EXTRACTED TEXT:
※

# Burton Cartels breaking



## Teslatic (Dec 8, 2013)

I had a problem with the 2013 Cartels highback foam ripping off after 3 days on the mountain. Swapped them out for 2014s at my local shop and they've actually been fine. 

My understanding is that Burton's warranty is awesome. I would give them a call and they'll fix you up. Hopefully just a fluke- they sell so many of these things that I think if there was a widespread problem we'd be hearing more about it.


----------



## ekb18c (Mar 11, 2013)

Call burton and they should hook you up. Their customer service is pretty good.


----------



## scottb7 (Nov 19, 2012)

Burton warranty service is indeed awesome. Which why you likely will NOT hear about a widespread problem. I almost got a pair of cartels. I am fanboy for these:

THE REPUBLIC

Hinge disc is awesome and since the company is owned by Burton you get great binding and burton standing behind them.


----------



## tdn (Dec 30, 2010)

If the bindings were a season or more old.. then yeah, having great customers definitely shines, but having new gear break on you while on the mountain can definitely leave a bad opinion. I had a similar problem with Rome, my 390's kept breaking left and right, I had to go through their customer service 3 or 4 times for new parts for practically new bindings. I'm glad they "took care of me", but unless they were to really go out of their way (ie. Replacing the entire binding, considering I keep having issues with a new set) then chances are, I won't be buying a Rome product for a while.

OP, this is your second problem in short time. Let them know you aren't too happy about it. I'd ask them about replacing the entire set for the same thing, if not this time around, at least if another issue pops up in short time. Either way, good luck.

※

DATA BLOCK:
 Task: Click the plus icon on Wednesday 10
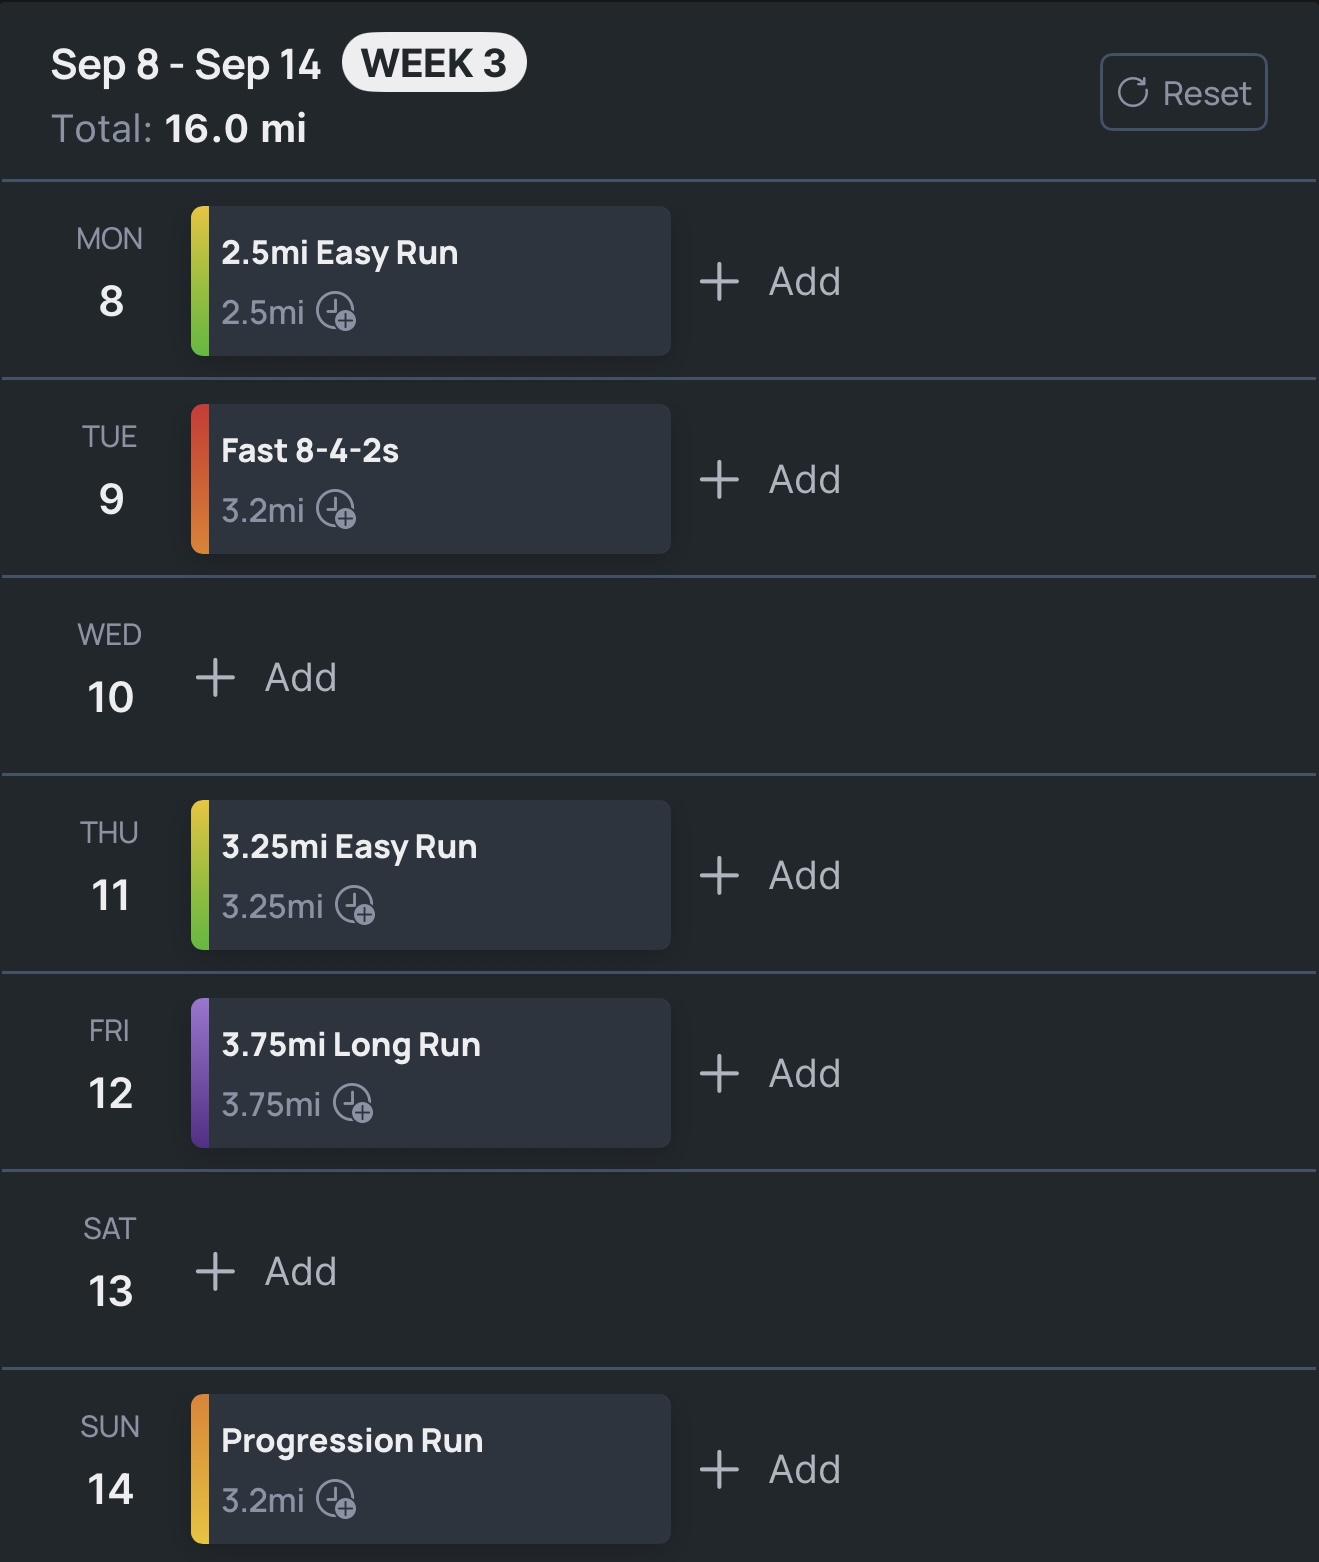(x=215, y=678)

※

TASKS TO CARRY OUT:
[a] In the Burton Cartels thread, how many times did tdn have to go through Rome's customer service for new parts?
[b] Repeat the passage of the Burton Cartels thread that begins with the words "## scottb7 (Nov" and ends after "(Dec 30, 2010)".

TASK RESULTS:
[a] 3 or 4 times.

[b]
## scottb7 (Nov 19, 2012)

Burton warranty service is indeed awesome. Which why you likely will NOT hear about a widespread problem. I almost got a pair of cartels. I am fanboy for these:

THE REPUBLIC

Hinge disc is awesome and since the company is owned by Burton you get great binding and burton standing behind them.


----------



## tdn (Dec 30, 2010)